Kasmir, déstabilisée par la question, répondit prudemment.

  • Pour servir son altesse l’Empereur Malorus Taravilsha et son fils, Astar Taravilsha.
  • Oui, et c’est pour ça que tu as quasiment refusé de monter sur l’estrade, parce que tu mourrais d’envie de nous servir, mon père et moi, ironisa-t-il.
  • Je ne vois pas de quoi vous parlez.

Elle savait qu’il n’était pas dupe, à sa place elle ne l’aurait pas été non plus. Quand elle se trouvait exposée sur l'estrade, il avait compris, en croisant son regard, qu’elle aurait préféré mourir que de se trouver là. Et elle aurait pu. Mourir. Elle aurait pu trouver une façon de mettre fin à ses jours, elles avait déjà eu de nombreuses occasions. Mais elle était encore vivante, et cela en disait long.

Poussant un long soupir, il s'enfonça dans son lit.

  • Ce n’est pas grave, je ne suis pas pressé. C’est même mieux comme ça, si c’était trop facile, tu ne vaudrais pas le prix que je t'ai payée.

Le sang de Kasmir ne fit qu’un tour et elle dut se maîtriser pour ne pas se jeter sur lui et l’étrangler. Il sembla s’en rendre compte puisqu’il se redressa. Quelques secondes plus tard, on frappa à la porte.

  • Entrez !

Une esclave entra. Plus menue et un peu plus âgée que Kasmir, elle s'inclina devant le prince. Astar, la désignant d'un signe de tête, dit à Kasmir :

  • Lauréa va t’emmener à ta chambre, j’espère qu’elle sera à ton goût, Ton achat n’était pas vraiment prévu.

Kasmir l’observa un instant, indécise quant à ce qu’elle devait ressentir. Si elle devait être offensée de la pointe de sarcasme dans sa voix ou soulagée que son rôle pour la soirée s’arrête là. En silence, elle suivit Lauréa, qui la mena à travers le labyrinthe de couloirs du Palais.

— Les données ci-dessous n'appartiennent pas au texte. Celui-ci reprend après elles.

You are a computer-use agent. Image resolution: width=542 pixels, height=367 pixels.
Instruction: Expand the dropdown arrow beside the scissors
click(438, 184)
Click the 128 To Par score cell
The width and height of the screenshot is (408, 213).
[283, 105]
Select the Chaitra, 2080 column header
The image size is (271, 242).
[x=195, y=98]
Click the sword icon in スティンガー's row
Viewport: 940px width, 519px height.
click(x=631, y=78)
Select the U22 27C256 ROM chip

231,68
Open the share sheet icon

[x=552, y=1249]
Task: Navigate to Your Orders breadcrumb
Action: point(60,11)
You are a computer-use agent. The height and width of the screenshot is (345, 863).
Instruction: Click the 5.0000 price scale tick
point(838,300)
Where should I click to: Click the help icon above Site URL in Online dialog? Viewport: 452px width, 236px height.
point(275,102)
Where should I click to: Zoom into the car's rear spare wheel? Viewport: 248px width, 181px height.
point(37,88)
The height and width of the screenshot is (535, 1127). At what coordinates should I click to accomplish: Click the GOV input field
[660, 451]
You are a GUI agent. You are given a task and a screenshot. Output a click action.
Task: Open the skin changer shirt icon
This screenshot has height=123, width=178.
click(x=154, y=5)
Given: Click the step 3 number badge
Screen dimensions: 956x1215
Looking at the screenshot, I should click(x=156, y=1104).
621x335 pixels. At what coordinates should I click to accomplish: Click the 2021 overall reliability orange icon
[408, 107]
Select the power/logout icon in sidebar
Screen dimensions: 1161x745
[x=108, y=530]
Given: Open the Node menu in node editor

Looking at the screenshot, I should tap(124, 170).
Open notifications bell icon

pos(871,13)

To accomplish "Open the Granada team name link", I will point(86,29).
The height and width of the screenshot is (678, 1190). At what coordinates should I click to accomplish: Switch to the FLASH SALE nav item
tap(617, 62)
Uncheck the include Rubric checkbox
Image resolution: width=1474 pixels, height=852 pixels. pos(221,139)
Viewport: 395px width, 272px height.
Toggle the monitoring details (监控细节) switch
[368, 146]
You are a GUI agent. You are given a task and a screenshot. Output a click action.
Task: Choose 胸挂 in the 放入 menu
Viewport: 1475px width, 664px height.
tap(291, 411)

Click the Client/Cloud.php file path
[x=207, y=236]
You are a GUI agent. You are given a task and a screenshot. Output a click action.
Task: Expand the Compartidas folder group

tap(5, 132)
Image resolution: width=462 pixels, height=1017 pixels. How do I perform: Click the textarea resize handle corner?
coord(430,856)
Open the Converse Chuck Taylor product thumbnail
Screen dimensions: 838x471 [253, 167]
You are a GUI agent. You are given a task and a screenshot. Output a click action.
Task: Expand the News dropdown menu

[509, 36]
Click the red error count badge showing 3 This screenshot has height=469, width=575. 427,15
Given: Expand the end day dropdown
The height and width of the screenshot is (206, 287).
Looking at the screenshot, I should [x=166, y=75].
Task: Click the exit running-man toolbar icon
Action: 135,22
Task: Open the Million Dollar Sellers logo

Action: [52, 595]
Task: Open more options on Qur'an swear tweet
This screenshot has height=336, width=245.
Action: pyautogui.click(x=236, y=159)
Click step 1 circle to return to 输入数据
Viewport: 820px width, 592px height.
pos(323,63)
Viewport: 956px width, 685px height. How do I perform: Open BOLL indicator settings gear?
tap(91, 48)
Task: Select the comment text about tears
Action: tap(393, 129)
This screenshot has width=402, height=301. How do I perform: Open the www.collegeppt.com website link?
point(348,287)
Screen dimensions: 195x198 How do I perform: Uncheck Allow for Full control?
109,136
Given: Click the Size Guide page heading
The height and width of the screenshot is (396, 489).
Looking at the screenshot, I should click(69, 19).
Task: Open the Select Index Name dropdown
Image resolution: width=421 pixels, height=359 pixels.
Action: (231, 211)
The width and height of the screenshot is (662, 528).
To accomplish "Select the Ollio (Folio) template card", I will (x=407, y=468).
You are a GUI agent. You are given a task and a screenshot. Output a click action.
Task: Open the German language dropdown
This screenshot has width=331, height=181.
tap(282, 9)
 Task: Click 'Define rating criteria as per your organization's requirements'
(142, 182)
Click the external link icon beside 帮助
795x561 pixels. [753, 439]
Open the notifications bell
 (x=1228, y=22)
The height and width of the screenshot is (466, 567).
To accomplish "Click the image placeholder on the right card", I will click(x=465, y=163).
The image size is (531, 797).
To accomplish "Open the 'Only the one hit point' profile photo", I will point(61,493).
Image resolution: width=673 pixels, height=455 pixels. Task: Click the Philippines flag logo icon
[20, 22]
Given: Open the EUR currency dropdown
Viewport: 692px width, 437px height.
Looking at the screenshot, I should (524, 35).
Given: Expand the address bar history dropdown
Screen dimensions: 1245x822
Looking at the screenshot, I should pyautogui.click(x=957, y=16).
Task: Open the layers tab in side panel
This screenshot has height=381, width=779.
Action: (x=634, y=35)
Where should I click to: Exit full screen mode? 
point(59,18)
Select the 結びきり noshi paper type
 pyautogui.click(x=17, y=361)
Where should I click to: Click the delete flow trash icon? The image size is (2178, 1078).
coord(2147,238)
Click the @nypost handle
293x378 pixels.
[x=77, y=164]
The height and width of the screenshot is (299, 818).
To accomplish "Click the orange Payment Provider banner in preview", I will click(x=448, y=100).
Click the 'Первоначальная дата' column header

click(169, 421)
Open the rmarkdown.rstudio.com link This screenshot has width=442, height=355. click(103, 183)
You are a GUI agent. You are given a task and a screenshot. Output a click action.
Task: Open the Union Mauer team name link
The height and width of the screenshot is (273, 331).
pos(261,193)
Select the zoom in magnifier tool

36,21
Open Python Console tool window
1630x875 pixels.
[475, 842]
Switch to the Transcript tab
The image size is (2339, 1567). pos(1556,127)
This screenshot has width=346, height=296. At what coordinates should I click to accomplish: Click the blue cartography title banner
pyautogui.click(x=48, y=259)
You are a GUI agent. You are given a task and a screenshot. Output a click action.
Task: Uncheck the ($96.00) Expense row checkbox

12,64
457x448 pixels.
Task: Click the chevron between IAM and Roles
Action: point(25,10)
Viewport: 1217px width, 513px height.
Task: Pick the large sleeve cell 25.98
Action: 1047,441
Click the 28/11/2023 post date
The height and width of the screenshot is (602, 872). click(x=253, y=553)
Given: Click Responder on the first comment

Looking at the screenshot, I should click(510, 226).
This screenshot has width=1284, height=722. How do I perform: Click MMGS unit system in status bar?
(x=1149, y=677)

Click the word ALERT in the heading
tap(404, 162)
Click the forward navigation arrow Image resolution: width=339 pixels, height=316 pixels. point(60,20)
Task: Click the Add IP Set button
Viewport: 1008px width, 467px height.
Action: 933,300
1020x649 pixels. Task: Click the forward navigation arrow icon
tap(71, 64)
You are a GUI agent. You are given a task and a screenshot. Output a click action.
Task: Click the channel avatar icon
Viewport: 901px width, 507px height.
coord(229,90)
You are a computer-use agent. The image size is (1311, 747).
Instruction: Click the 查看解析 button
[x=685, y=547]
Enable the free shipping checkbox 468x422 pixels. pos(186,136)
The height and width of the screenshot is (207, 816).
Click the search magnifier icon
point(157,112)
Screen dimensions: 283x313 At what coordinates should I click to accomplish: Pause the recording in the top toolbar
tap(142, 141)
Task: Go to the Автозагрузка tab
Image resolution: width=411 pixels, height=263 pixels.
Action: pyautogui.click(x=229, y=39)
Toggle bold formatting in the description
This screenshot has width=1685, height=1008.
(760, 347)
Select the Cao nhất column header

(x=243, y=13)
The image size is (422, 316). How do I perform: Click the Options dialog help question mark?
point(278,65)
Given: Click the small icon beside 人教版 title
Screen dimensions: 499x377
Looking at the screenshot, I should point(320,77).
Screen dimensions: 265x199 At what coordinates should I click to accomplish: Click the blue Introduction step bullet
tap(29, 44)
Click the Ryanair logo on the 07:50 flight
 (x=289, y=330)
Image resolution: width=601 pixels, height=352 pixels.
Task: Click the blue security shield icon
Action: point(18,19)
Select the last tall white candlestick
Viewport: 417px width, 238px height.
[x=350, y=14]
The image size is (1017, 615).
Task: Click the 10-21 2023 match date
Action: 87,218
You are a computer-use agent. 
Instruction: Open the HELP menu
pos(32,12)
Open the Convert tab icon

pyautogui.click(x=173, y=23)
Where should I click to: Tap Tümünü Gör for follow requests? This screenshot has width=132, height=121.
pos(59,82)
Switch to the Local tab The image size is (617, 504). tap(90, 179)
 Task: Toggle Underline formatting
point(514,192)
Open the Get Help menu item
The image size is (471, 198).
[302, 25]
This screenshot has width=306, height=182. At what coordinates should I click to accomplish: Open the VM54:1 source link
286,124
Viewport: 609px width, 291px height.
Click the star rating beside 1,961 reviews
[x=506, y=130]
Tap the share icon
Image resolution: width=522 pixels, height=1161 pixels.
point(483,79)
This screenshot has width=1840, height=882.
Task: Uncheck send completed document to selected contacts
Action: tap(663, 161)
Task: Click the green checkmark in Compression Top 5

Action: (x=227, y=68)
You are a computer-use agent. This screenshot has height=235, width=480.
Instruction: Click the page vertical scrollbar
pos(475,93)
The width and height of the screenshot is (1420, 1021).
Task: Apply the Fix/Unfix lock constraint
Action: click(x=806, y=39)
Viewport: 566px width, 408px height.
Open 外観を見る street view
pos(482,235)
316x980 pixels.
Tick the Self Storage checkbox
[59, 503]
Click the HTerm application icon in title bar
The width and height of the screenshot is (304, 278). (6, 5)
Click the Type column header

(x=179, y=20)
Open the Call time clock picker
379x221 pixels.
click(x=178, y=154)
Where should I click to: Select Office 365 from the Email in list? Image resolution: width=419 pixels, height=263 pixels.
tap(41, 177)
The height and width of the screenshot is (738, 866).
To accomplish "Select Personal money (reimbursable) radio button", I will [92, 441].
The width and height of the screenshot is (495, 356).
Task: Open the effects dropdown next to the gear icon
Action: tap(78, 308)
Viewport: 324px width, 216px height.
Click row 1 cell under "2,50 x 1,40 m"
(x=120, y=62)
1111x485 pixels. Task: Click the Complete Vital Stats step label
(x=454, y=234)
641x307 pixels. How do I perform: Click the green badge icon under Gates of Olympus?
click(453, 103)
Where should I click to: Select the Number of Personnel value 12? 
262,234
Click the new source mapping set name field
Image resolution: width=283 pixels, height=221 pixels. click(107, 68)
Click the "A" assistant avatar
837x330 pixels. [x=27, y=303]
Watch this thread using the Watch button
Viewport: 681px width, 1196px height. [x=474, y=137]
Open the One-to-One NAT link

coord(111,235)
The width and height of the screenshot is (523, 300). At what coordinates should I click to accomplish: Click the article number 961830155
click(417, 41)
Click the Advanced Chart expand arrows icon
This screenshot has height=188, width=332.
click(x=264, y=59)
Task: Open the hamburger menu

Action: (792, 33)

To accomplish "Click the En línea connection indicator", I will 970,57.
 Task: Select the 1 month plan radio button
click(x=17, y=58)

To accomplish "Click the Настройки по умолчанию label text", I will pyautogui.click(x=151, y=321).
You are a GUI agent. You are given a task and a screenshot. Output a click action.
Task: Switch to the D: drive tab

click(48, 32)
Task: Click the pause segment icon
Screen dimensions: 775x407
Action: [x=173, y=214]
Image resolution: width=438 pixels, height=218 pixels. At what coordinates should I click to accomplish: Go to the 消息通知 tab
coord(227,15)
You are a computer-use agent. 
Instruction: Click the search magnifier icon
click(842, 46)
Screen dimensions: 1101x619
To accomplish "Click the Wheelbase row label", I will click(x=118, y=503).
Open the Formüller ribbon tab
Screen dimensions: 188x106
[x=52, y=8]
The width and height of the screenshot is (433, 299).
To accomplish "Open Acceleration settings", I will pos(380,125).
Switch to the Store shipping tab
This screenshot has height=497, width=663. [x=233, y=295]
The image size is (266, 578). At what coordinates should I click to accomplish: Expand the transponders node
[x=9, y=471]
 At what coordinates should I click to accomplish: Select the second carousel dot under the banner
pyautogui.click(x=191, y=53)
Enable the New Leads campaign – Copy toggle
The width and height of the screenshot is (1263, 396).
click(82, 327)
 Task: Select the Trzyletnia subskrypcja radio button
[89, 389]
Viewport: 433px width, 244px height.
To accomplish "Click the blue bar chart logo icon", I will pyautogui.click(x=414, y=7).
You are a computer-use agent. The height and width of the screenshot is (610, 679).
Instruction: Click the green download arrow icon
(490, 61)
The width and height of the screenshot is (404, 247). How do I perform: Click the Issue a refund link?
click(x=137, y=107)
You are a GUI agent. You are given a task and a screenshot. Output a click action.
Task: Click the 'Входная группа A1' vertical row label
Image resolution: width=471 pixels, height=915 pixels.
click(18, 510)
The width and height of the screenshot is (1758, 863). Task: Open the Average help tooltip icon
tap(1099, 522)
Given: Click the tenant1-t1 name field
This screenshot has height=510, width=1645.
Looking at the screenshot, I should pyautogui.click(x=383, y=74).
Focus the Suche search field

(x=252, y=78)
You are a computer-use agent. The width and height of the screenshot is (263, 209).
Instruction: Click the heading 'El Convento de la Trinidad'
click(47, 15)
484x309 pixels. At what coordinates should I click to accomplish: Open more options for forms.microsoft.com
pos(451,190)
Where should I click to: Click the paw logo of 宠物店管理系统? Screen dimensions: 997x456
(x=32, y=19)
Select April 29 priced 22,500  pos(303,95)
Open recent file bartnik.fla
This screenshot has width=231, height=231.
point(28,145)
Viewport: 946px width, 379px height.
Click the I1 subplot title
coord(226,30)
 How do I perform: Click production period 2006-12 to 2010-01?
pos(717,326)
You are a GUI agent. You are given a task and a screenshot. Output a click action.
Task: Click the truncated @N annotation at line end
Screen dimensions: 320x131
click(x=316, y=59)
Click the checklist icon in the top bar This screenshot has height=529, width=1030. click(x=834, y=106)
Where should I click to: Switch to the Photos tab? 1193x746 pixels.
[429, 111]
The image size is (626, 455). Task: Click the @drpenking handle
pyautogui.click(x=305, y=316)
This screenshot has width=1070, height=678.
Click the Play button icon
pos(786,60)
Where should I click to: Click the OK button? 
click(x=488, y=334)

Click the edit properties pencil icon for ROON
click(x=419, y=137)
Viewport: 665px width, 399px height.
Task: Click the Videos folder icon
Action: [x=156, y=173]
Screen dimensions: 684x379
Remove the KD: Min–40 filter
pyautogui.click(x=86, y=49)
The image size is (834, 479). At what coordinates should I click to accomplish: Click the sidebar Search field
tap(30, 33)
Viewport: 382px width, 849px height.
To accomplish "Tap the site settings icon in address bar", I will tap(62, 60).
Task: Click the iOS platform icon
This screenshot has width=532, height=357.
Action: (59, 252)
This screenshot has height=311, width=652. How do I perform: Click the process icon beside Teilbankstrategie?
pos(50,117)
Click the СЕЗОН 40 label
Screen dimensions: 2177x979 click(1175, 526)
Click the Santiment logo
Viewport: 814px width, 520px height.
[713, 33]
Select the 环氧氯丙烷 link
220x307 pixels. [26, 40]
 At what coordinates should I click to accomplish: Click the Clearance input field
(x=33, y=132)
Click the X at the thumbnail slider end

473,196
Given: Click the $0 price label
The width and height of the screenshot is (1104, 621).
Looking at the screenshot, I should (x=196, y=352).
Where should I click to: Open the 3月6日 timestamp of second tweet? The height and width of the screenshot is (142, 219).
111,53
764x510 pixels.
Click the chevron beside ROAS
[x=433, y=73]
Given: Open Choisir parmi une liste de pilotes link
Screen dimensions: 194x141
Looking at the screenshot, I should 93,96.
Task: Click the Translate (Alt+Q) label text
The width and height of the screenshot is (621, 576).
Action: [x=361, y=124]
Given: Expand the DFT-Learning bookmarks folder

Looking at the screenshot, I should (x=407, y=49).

A mesure qu’elle dépassait les hautes colonnes de marbre qui jalonnaient le chemin, la jeune femme commença à sentir ses épaules se relâcher. Elle avait survécu. Pour l’instant, elle était encore indemne, et on ne l’avait forcée à rien. Le soulagement était tel qu’elle sentit ses yeux s'embuer de larmes, pourtant pas une ne s'en échappa. Elle ne pleurerait pas, elle s'en était fait le serment six ans auparavant. Une seconde promesse pour accompagner la première, qu'elle avait faite à quelqu'un d'autre. 

Promets-moi que tu me vengeras. Promets-moi que justice sera faite.

Justice serait faite, Kasmir s’en assurerait. C’était ce pourquoi elle avait survécu jusqu’à maintenant. Sa seule raison de respirer, de mettre un pied devant l’autre pendant ces six longues années alors qu’elle avait tout perdu. Tout pour ce moment. Elle était entrée dans le Palais. Elle n’avait jamais été aussi près du but.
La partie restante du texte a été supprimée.